Además de todo ello, en uno de esos lazos cuánticos a los que la vida es tan aficionada, Hemingway y Pamplona también se encuentran íntimamente ligados, toda vez que el escritor, como a mí me ocurre, acudía a cada lugar que le pudiera aportar, y la emoción de la fiesta sangrienta de los toros le estimulaba casi tanto como el alcohol, al que sin duda era adicto, pero con una adicción deliberada, sin arrepentimiento, como deberían ser las adicciones aunque se incurra en una contradicción. Hasta que esa adicción, por su propia naturaleza, pasa a dominar la situación y ya no queda más remedio que matarla, si no quieres que ella te mate a ti.

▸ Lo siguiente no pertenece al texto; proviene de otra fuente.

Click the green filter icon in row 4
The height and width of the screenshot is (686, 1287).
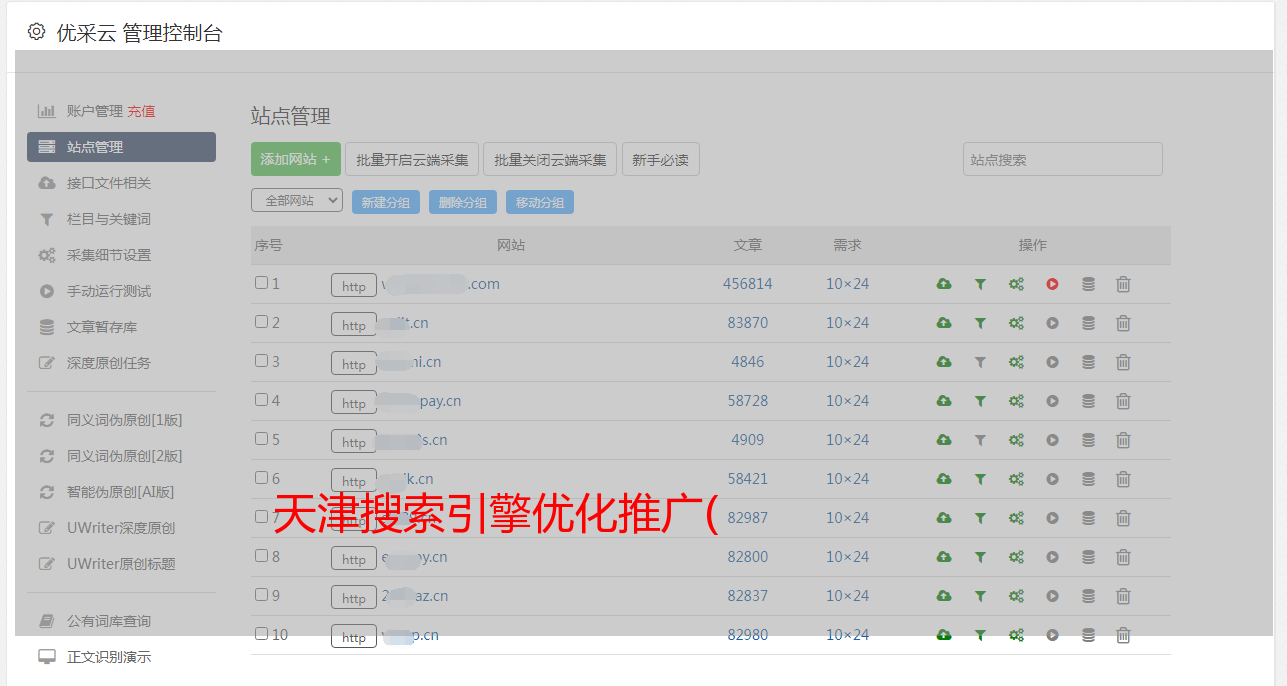980,401
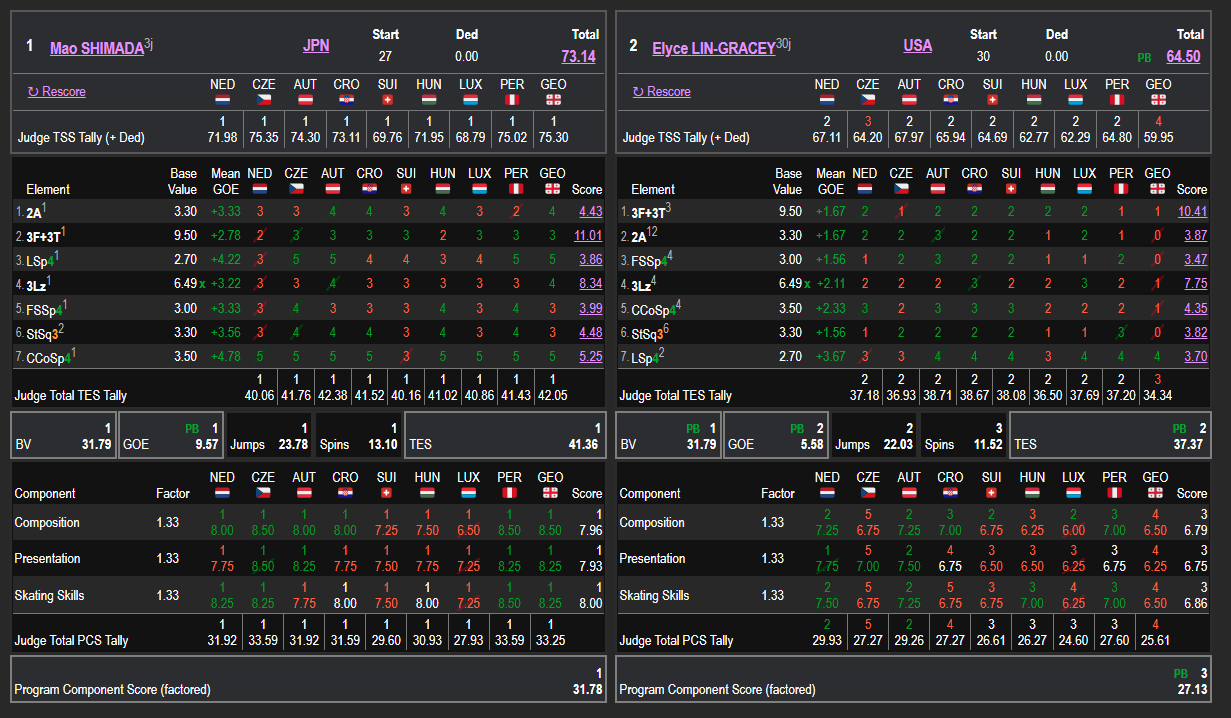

Quizá por eso, por pasar de dominante a dominado, alguien como Hemingway, que se bebió la vida a grandes tragos, acabó suicidándose, como su padre y sus hermanos Úrsula y Leicester. Hay quien atribuye estos hechos a una enfermedad física que padecían, pero yo creo que el suicidio nunca obedece a algo físico, ni siquiera a una enfermedad mental, sino a la más terrible de las enfermedades, la del alma, que te hace perder toda esperanza de superación.

No voy a filosofar sobre el suicidio, ahora que recuerdo aquella época en la que no le veía ningún sentido, pero creo que la vida es demasiado valiosa para menospreciarla, más aún sabiendo que inevitablemente, acabaremos perdiéndola.

Todas las verdaderas maldades nacen en estado de inocencia”. (Ernest Hemingway).